During the Georgian era, the hard-drinking epoch, breakfast far too often consisted chiefly of French brandy; and the first meal was, in consequence, not altogether a happy or wholesome one, nor conducive to the close study of serious subjects.
The history of
The Staff of Life[1]
would require a much larger volume than this, all to itself. That the evolution of bread-making has been very gradual admits of no denial; and as late as the Tudor and Stuart periods the art was still in its infancy. The quality of the bread consumed was a test of social standing. Thus, whilst the haut monde, the height of society, lords and dukes, with countesses and dames of high degree, were in the habit of consuming delicate manchets, made of the finest wheaten flour, of snowy purity, the middle classes had to content themselves with white loaves of inferior quality. To the journeyman and the ’prentice (who had to endure, with patience, the buffets of master and mistress) was meted out coarse but wholesome brown bread, made from an admixture of wheat and barley flour; whilst the agricultural labourer staved off starvation with loaves made from rye, occasionally mixed with red wheat or barley. The introduction of
Free Trade
—by no means an unmixed blessing—has changed all this; and the working-classes, with their wives and families, can, when out of the workhouse, in the intervals between “strikes,” enjoy the same quality of bread, that “cheap loaf” which appears on the table of the wicked squire and the all-devouring parson. In Yorkshire, at the present day, almost the worst thing that can be urged against a woman is that she “canna mak’ a bit o’ bread.”

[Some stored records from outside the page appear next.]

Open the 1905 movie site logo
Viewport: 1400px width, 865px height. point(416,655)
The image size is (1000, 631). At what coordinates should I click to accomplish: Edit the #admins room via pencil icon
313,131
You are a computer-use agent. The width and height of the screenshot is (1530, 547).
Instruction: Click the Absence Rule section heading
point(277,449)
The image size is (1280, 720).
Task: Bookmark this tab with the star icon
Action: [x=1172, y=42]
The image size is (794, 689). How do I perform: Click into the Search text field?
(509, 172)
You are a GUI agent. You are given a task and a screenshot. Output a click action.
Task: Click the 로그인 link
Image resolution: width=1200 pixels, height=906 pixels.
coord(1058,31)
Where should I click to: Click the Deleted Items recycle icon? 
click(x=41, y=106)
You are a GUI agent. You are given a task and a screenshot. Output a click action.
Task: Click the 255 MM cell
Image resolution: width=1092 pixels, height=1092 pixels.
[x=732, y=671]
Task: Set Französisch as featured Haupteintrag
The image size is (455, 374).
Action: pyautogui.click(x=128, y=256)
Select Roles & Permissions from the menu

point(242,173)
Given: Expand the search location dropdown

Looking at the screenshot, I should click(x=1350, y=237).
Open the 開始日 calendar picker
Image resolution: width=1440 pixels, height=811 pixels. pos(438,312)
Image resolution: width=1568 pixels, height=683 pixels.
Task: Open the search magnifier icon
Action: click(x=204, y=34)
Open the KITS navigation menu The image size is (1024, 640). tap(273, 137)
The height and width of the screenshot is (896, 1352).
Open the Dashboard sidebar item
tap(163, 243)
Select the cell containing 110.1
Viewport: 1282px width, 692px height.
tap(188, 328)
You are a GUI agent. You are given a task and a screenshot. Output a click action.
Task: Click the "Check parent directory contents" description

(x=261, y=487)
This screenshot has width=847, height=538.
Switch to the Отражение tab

“Just look,” wrote an enthusiastic Free Trader, a quarter of a century ago, “at the immense change that has latterly taken place in the food of the English peasantry. Rye bread and pease-pudding exchanged for wheaten loaves. A startling change, but not greatly different from what has occurred in France, where, with the abuses of the Bourbon rule, an end was put to the semi-starvation of French tillers of the soil. Black bread is now almost as much a rarity in France as on our side of the Channel; while barley in Wales, oats in Scotland, and the potato in Ireland, are no longer the food-staples that they were.”
I have no wish for anything of a contentious nature to appear in this volume; but may deliver, with regard to the above, the opinion that pease-pudding is by no means despicable fare, when associated with a boiled leg of pork; and I may add that too many of the English peasantry, nowadays, have been reduced, by this same Free Trade, to a diet of no bread at all, in place of wheaten, or any other loaves.
Wedding breakfasts, with the formal speeches, and cutting of the cake, have gone out of fashion, and the subject of the British breakfast of to-day demands a new chapter.